The checksum is simply the 16-bit sum of all the bytes contained in the EPROM, expressed in hex. It is a very weak checksum, suitable only for detection of transmission or programming errors. It is not in any way secure against malicious alteration. However, it is sufficient to verify that the Z80 CPU can read the EPROM. By careful coding of some data areas in the EPROM, we can also be reasonably sure that the EPROM addressing is OK.
The main function of the EPROM is to test the RAM in the RC2014. We need to test two things: data storage and correct addressing. Data storage tests simply verify that we can read back the same data that was written to the RAM. Addressing tests verify that we can write and read back all 32768 bytes as separate memory locations. Data bus shorts or bad connections can cause the data storage tests to fail, while address bus problems will cause the addressing tests to fail.
When testing hardware with a non-storage scope (e.g. a traditional analog CRT scope), it's often useful to make a tight loop of just a couple of instructions that access the hardware in question. The 'U' and 'V' commands do this for I/O locations, writing and reading (respectively). Even when using tools such as a logic analyser, it may still be useful to examine a minimal loop that will generate signals such as Chip Select.
To prevent the loop generating unnecessary I/O cycles, there is no check for a keypress to exit. Use the RESET button to exit the scope loops.
The hex output file, in Intel hex format, is provided for users who wish to simply burn an EPROM and run the code. This file is 'tester.hex' and will occupy 8k of space in the EPROM.

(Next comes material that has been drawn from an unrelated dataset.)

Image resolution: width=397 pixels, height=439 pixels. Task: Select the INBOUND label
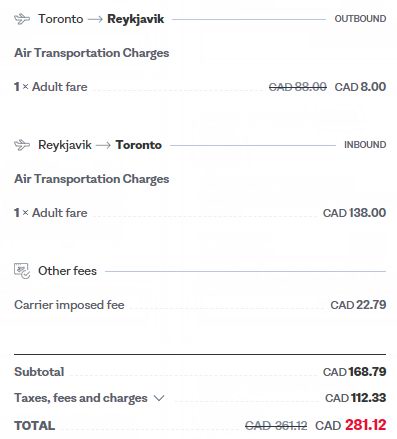(365, 145)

To build the software from source, you will need 'z80asm', which is a Z80 assembler that accepts a slightly non-standard syntax for certain directives. It's installed as part of the usual RC2014 development system, from the 'z88dk' SDK (originally written for use with the Sinclair Z88). There's a 'Makefile' that will invoke the assembler and linker in the correct way to generate 'tester.hex'.
There's a small shell script, 'topp39', which I use to transfer the hex file to my Stag PP39 EPROM programmer, via a USB-to-serial converter. I also have a utility called 'ppzsum' that can generate EPROM checksums from the hex file. This is a non-standard utility, so the call is commented-out in the 'Makefile'.
I intend to add an automatic checksum generation and insertion routine, coded in Python. This will allow the EPROM to contain its own checksum, so that the test code can verify itself automatically.
The 'z80asm' assembler accepts directives that are different from those usually found in Z80 assemblers. It uses ORG as usual. In place of EQU, it uses DEFC; and in place of DB it has DEFM. Similarly, DW is replaced by DEFW. There are SECTION and MODULE directives, whose function is not clear.
As mentioned below, I use a subroutine calling convention that places the return address in a register, not on the stack. This means that I frequently need to refer to the Z80's program counter, or the current assembly address. 'z80asm' uses ASMPC for this, whereas most Z80 assemblers use the symbol '$'.
The subroutines in this code are called by loading a 16-bit return address and then jumping. The address is placed in HL, IX or IY. To return, the subroutine executes JP (HL), JP (IX) or JP (IY), according to which register was used to pass the return link.
Some subroutines are duplicated in the code, with different registers used as the return link. This allows some flexibility when choosing whether to use, say HL as a parameter register or as the return link.